Hoştur bana, senden gelen..

Ya hil'at 'u , yahut kefen,

Ya tâze gül, yahut diken

Kahrın da hoş, lûtfun da hoş..'

'nefes'lerini tekrar ediyormuş gibi bir teslimiyet ve sükûn içinde karşılıyor ve şehadetin kendi ailesine böylesine gelmiş olmasını hamd ile karşılıyordu.

Hatırlayalım, HAMAS'n liderlerinden ve yıllarca siyonist zindanlarda kalan Şeyh Ahmed Yâsin de, uzuuun yıllar kaldığı Siyonist zindanından, yarı felçli olarak sedye üzerinde çıkarılmıştı ve gideceği yerlere de yine sedye üzerinde nispeten uzunca olan bir araçla götürülüyordu.
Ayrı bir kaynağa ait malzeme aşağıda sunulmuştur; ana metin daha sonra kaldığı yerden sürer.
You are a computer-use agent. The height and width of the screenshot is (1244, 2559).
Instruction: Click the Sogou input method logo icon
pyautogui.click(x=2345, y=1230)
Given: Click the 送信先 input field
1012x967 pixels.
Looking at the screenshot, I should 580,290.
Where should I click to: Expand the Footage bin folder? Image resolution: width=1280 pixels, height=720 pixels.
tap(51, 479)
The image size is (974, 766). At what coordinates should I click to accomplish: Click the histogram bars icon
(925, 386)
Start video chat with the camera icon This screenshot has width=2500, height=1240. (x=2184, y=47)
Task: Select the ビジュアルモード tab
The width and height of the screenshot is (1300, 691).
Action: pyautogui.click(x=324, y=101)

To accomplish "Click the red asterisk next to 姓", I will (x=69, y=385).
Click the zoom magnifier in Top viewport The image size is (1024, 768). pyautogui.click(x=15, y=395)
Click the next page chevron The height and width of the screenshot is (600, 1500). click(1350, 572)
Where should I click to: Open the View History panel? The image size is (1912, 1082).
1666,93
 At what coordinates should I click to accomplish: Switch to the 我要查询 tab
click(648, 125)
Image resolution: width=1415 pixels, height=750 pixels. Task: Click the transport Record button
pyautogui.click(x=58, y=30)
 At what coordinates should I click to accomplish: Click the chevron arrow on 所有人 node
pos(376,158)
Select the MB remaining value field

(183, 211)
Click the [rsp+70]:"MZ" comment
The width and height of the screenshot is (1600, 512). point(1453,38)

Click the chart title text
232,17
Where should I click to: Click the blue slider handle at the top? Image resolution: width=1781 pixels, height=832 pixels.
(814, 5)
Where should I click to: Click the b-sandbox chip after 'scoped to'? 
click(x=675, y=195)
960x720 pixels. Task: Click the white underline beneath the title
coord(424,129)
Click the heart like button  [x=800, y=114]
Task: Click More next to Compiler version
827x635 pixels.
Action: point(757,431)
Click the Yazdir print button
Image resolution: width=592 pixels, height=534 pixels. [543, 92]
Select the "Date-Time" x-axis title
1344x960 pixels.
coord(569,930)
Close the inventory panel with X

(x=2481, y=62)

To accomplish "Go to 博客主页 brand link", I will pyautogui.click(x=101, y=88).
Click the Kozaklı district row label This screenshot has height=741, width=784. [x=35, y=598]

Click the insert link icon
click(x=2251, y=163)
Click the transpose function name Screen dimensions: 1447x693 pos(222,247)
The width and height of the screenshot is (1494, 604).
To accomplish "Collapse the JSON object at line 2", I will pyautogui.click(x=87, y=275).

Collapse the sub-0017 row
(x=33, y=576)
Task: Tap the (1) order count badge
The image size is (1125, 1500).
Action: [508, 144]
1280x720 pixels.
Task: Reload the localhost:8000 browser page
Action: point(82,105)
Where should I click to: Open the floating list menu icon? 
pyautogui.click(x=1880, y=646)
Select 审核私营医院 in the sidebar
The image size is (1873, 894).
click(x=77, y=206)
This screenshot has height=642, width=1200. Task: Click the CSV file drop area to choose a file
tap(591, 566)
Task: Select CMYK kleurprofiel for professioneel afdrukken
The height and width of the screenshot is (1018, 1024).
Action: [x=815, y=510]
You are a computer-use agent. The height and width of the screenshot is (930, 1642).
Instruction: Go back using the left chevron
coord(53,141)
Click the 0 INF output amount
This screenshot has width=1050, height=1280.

Bir gün yine öyle bir hareket halindeyken, Siyonist çete'nin savaş uçakları, nokta atışla o arabayı vurmuşlar ve Şeyh Ahmed Yâsin'i param-parça etmişlerdi, 20 sene öncelerde.. Zannetmişledi ki, Müslümanlar korkacaklardı.. Halbuki, tam tersine, Ahmed Yâsin'in şehadeti, bedenen sağlam olanlar müslümanlarda daha bir dirençli mücadele etmenin şuûrunu uyandırmıştı.

Evet, Ahmed Yâsin, zâten yaşayan bir 'şehîd' durumundaydı ve o haliyle bile 'şehîd'lerin ve şehîdliğin mesajlarını en etkili şekilde fiilen yansıtıyordu. Onun, cismanî olarak hareketten düşmüş o halini bile kendileri için tehlikeli gören ve iki bin yıl vatansız yaşadıklarından, tarih boyunca korkaklıklarıyla meşhur ve de ordusuz ve kahramansız yaşadıklarından siyonist Yahudiler, şimdi, o noksanlıklarını ve ezikliklerini, savunmasız insanların bedenlerini öldürerek 'ucuz kahramanlık'lar elde etmeye çalışıyorlar, korkaklara mahsus bir yöntemi deniyorlar, korktukça daha çok öldürüyorlar ve daha çok öldürdükçe daha çok korkuyorlar.. Siyonist cinayet mekanizması böyle çalışıyor..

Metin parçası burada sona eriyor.